#### Given data
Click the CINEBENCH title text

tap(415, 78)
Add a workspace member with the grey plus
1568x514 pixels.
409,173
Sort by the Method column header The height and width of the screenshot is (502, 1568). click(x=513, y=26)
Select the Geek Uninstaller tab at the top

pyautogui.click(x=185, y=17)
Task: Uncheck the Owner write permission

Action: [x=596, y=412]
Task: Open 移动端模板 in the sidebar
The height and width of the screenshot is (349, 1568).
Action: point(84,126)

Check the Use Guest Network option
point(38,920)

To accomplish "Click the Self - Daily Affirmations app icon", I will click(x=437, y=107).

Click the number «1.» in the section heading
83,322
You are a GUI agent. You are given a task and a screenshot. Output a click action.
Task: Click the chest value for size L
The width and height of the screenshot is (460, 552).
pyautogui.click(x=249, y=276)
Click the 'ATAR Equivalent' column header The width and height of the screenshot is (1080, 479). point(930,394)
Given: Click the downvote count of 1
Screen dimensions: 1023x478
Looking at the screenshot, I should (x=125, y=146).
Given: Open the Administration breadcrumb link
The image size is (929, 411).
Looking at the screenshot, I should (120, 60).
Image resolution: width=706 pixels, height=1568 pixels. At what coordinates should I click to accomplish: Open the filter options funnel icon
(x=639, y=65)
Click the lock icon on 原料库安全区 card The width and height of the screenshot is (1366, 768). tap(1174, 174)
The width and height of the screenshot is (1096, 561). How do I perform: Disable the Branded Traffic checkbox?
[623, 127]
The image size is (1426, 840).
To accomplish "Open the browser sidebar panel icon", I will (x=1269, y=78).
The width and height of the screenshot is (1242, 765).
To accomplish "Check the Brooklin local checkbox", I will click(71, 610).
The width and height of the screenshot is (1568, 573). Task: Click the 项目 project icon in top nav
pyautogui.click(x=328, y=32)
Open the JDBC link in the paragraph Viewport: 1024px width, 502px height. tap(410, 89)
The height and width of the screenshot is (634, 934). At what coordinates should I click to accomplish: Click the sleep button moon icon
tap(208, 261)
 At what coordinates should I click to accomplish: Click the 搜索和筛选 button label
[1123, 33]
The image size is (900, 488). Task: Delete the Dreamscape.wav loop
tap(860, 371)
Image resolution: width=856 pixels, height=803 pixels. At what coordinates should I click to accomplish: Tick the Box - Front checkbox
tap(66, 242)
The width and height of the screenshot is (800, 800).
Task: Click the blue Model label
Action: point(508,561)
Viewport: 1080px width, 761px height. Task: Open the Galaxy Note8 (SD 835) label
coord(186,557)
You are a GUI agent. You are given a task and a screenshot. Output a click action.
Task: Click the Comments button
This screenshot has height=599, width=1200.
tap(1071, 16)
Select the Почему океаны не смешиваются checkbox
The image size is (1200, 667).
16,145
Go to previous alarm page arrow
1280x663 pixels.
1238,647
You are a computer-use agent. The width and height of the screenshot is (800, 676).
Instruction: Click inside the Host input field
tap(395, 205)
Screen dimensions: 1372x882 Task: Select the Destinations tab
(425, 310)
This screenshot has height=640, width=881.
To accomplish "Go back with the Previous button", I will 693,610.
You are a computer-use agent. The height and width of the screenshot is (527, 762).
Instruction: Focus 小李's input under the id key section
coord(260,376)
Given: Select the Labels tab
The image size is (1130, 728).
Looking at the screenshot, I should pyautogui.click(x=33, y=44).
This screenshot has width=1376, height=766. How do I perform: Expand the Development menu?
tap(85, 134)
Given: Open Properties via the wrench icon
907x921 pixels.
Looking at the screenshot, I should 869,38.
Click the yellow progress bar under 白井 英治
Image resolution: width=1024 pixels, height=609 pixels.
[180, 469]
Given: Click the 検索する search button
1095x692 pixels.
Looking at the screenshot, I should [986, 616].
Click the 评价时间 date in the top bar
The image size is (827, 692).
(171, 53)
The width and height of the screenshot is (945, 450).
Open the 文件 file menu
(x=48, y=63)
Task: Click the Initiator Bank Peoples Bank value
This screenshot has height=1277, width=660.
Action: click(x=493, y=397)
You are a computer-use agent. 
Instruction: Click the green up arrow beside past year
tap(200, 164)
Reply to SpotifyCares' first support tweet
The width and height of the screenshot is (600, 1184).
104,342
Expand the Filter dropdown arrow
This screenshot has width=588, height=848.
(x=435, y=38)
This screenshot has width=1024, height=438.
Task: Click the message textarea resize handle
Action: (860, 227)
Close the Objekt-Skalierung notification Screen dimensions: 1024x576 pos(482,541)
########
Work task:
Repeat exactly the lines above from the one with "Given: Click the 検索する search button" up to and including the one with "Reply to SpotifyCares' first support tweet". No other line belongs in the reply.

Answer to this task:
Given: Click the 検索する search button
1095x692 pixels.
Looking at the screenshot, I should [986, 616].
Click the 评价时间 date in the top bar
The image size is (827, 692).
(171, 53)
The width and height of the screenshot is (945, 450).
Open the 文件 file menu
(x=48, y=63)
Task: Click the Initiator Bank Peoples Bank value
This screenshot has height=1277, width=660.
Action: click(x=493, y=397)
You are a computer-use agent. 
Instruction: Click the green up arrow beside past year
tap(200, 164)
Reply to SpotifyCares' first support tweet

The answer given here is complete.